TASK REQUIREMENTS.
Repeat every line of the data below word for word, with nothing changed.

Collected data:
○ ○ ○ ○

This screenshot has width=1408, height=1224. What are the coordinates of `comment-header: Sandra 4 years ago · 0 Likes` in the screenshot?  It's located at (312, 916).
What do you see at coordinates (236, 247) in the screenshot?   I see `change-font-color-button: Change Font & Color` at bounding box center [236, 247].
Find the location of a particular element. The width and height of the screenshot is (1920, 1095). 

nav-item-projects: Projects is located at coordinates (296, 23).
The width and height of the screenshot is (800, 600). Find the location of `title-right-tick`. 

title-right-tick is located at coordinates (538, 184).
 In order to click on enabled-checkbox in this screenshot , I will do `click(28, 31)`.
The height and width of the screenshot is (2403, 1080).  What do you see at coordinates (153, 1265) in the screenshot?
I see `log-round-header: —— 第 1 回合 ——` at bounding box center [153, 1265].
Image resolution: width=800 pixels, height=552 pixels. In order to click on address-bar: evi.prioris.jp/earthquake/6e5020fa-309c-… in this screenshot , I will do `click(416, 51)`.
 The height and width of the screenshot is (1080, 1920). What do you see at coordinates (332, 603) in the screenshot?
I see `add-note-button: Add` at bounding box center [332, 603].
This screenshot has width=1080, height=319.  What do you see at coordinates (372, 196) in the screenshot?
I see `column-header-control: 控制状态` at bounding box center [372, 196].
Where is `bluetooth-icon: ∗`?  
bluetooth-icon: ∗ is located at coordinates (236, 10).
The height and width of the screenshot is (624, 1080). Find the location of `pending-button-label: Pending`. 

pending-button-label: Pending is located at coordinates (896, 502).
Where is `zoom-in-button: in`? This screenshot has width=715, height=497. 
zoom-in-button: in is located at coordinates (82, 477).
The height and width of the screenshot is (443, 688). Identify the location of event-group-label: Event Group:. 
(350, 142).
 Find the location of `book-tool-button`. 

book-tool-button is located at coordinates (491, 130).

○ ○ ○ ○

WORKED SOLUTION.
This screenshot has width=1408, height=1224. What are the coordinates of `comment-header: Sandra 4 years ago · 0 Likes` in the screenshot?  It's located at (312, 916).
What do you see at coordinates (236, 247) in the screenshot?   I see `change-font-color-button: Change Font & Color` at bounding box center [236, 247].
Find the location of a particular element. The width and height of the screenshot is (1920, 1095). 

nav-item-projects: Projects is located at coordinates (296, 23).
The width and height of the screenshot is (800, 600). Find the location of `title-right-tick`. 

title-right-tick is located at coordinates (538, 184).
 In order to click on enabled-checkbox in this screenshot , I will do `click(28, 31)`.
The height and width of the screenshot is (2403, 1080).  What do you see at coordinates (153, 1265) in the screenshot?
I see `log-round-header: —— 第 1 回合 ——` at bounding box center [153, 1265].
Image resolution: width=800 pixels, height=552 pixels. In order to click on address-bar: evi.prioris.jp/earthquake/6e5020fa-309c-… in this screenshot , I will do `click(416, 51)`.
 The height and width of the screenshot is (1080, 1920). What do you see at coordinates (332, 603) in the screenshot?
I see `add-note-button: Add` at bounding box center [332, 603].
This screenshot has width=1080, height=319.  What do you see at coordinates (372, 196) in the screenshot?
I see `column-header-control: 控制状态` at bounding box center [372, 196].
Where is `bluetooth-icon: ∗`?  
bluetooth-icon: ∗ is located at coordinates (236, 10).
The height and width of the screenshot is (624, 1080). Find the location of `pending-button-label: Pending`. 

pending-button-label: Pending is located at coordinates (896, 502).
Where is `zoom-in-button: in`? This screenshot has width=715, height=497. 
zoom-in-button: in is located at coordinates (82, 477).
The height and width of the screenshot is (443, 688). Identify the location of event-group-label: Event Group:. 
(350, 142).
 Find the location of `book-tool-button`. 

book-tool-button is located at coordinates (491, 130).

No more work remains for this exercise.